The Holiday Season is supposed to be filled with joy and happiness.  But we all know, it can be incredibly busy, emotional and stressful.   But we’re supposed to be singing “It’s the Most Wonderful Time of the Year”?  Boy the dichotomy is obvious.

We started saying things like, “I’m tired, I’m irritable and have so much to do.”  As the days progress it’s “I’m not going to get everything done before Christmas.”  Then we start getting personal.  “My husband does nothing, the kids want everything and my boss is a pain where I sit.”  You know you’re ready to crack when you finally say,  “I hate the Holiday Season.”

Do you really want to be Halloween Hilda’s Wicked Whiny Witch or Scrooges Ba Hum Bug Bitch?
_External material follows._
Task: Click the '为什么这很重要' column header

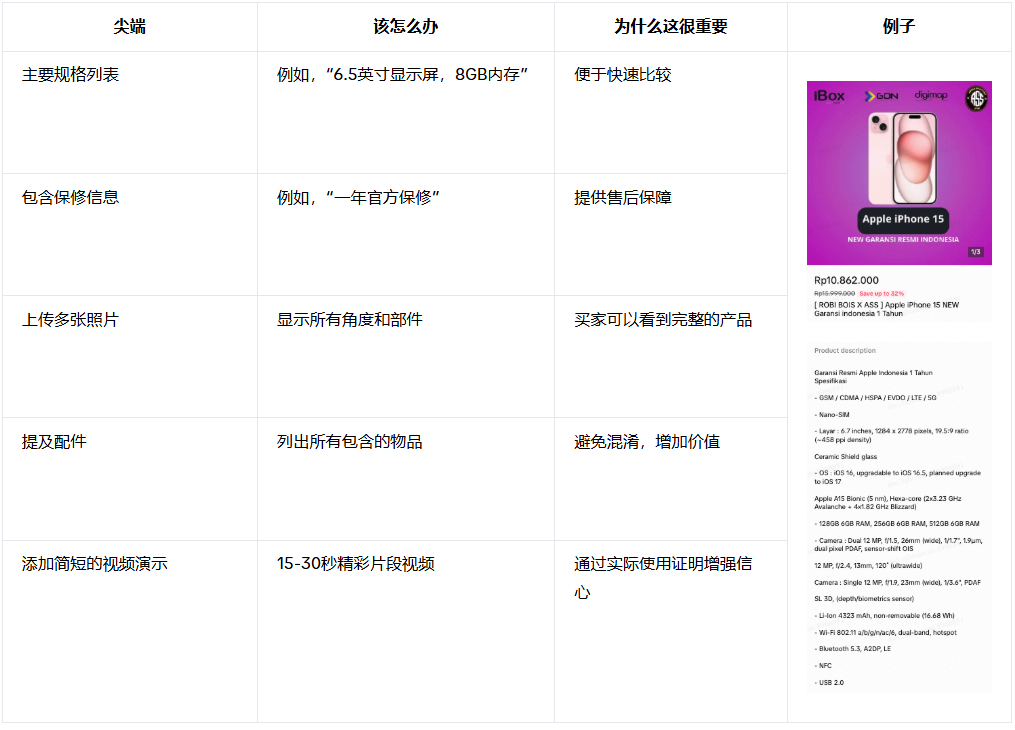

No no, nay nay.

You really can turn this Season of Stress into Holiday Happiness.   The solution is simple.  Try the 3 V diet.  Vitamins, vodka and valium.   OK I’m really just joking.  Can’t mix vodka and valium – so take your choice. 

In all seriousness, if you want the Holiday season to be easy then all you have to do is GO  GO  GO!!  No, I don’t mean start running around shopping, I mean GO --GET Organized.  No, I can already hear you saying, “I don’t have time to get organized.”

Trust me you can’t afford NOT to get organized.  Remember in every situation, success is 90% preparation and 10% execution.  In the next few days I’ll start giving  you some  EZ organizational tips to allow you to enjoy the Holiday Season.

So get your paper and pencils or computers ready and put aside a couple of hours to begin the process.  Yes, you actually have to allocate that time to get organized--that is your first step!  And start your thinking process with the following:

What are the most important things I want and/or need to do for this Holiday Season?  Your list can include things like:

Christmas Shopping
Christmas Cards
Christmas Party
Home Improvement for the Holidays
Decorate House
Christmas Eve
Christmas Day
Fluff and Buff
Family Fun
New Year’s Eve
New Year’s Day
Romance Time (Don’t laugh)
Personal Fun (Don’t laugh again)
Botox
Charity Work
Church
Baking

Once the list is completed, congratulate yourself --you now have your Holiday Sanity Goal Sheet!  And we’re off!!!!